Similar to recent movies like “Oculus” and “Mama,” “Lights Out” puts into a protagonist’s life that’s already filled with drama. Here we have a young boy stuck in his house with an increasingly crazy mother. His father was killed and his big sister got out as soon as she was old enough. Because of the scary thing in the house, he can’t sleep, which is causing him problems at school. Problems his mother doesn’t seem especially equipped to help him address.
When mother fails to pick him up from school, the duty falls to the boy’s twenty-something sister, Rebecca, played by “Warm Bodies” alumnus Teresa Palmer as a sharp-edged rocker chick who won’t let her boyfriend too close, even though he’s obviously madly in love with her. She’s also in no position to take over parental duties from her mother but, as things escalate, she’s faced with some hard choices.

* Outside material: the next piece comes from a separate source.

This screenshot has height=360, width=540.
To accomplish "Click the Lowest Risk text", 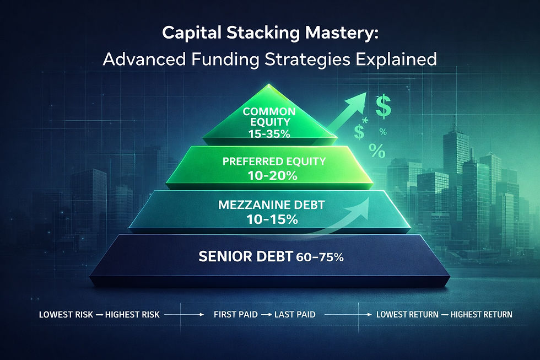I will click(63, 315).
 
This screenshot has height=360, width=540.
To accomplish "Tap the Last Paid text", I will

The mother here is played by Maria Bello, always a strong presence, here a broken mix of anxiety, depression and terror. As we learn more and more about the creature in the darkness, we start to see her character unspool, learning this far more than a simple house haunting and the sadness that defines their family is far from an accident.
At the center of “Lights Out” is a monster that can only survive in the darkness. It avoids any and all light and as long as you can keep yourself surrounded by light, you’re ok. This leads to an assortment of scenes where lights flicker and the monster appears, only to vanish when the lights stay on, or, in some cases, to be able to make a move when the darkness stays.

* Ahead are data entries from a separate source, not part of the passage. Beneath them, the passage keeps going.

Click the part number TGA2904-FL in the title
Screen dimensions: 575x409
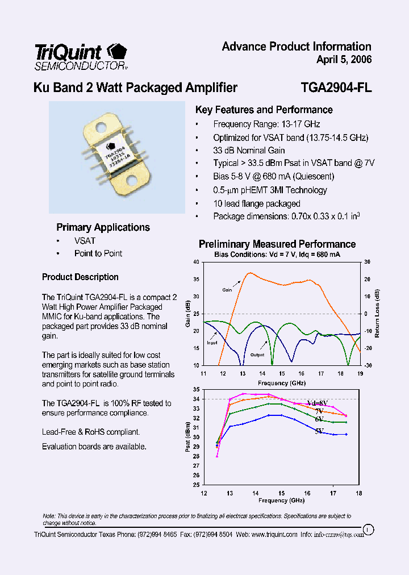336,88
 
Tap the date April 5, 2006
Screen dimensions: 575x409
344,60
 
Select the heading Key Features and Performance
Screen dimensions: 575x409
264,110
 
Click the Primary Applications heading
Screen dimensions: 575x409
103,227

As slight as “Lights Out” sometimes is (and even at 81 minutes it still feels padded toward the end,) it’s still working off a foundation of something serious. These are hard characters who have lived a hard life, they’ve hurt one another and been hurt. Palmer’s Rebecca is independent and defiant but knowingly lost. Her decision to take care of her baby brother is not she’s prepared for, but still one she takes, knowing that doing so would put her back near the danger she had fled from so many years ago.

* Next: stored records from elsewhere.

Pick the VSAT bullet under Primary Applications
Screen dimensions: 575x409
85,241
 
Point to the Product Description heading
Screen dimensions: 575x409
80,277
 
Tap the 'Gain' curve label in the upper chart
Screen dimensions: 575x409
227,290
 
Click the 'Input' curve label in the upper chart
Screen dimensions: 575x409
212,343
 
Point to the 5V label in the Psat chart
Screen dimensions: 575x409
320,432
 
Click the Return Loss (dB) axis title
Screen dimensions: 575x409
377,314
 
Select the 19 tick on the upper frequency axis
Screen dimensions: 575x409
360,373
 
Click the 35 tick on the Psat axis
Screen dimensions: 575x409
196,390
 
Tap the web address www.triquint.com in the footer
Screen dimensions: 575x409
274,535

Bello, too, is playing to a serious mental trauma in her character. She’s both manipulated and terrified, a victim from so many directions. She’s lost two men and her daughter to this curse and knows she’ll lose her son. In one scene she attempts to save him by having him embraced by the darkness. She’s the one that gets the most hurt. It’s the tragedy of her situation that fuels the movie’s frantic finale.
Fear of the dark is the basic staple of horror movies. “Lights Out” takes that basic idea and drills into a family dynamic, blurring the line between the horrors of real life and the horrors of the supernatural. It may not be able to completely support its own weight but, even when it falls short, there’s still enough going on in the shadows to make you shiver.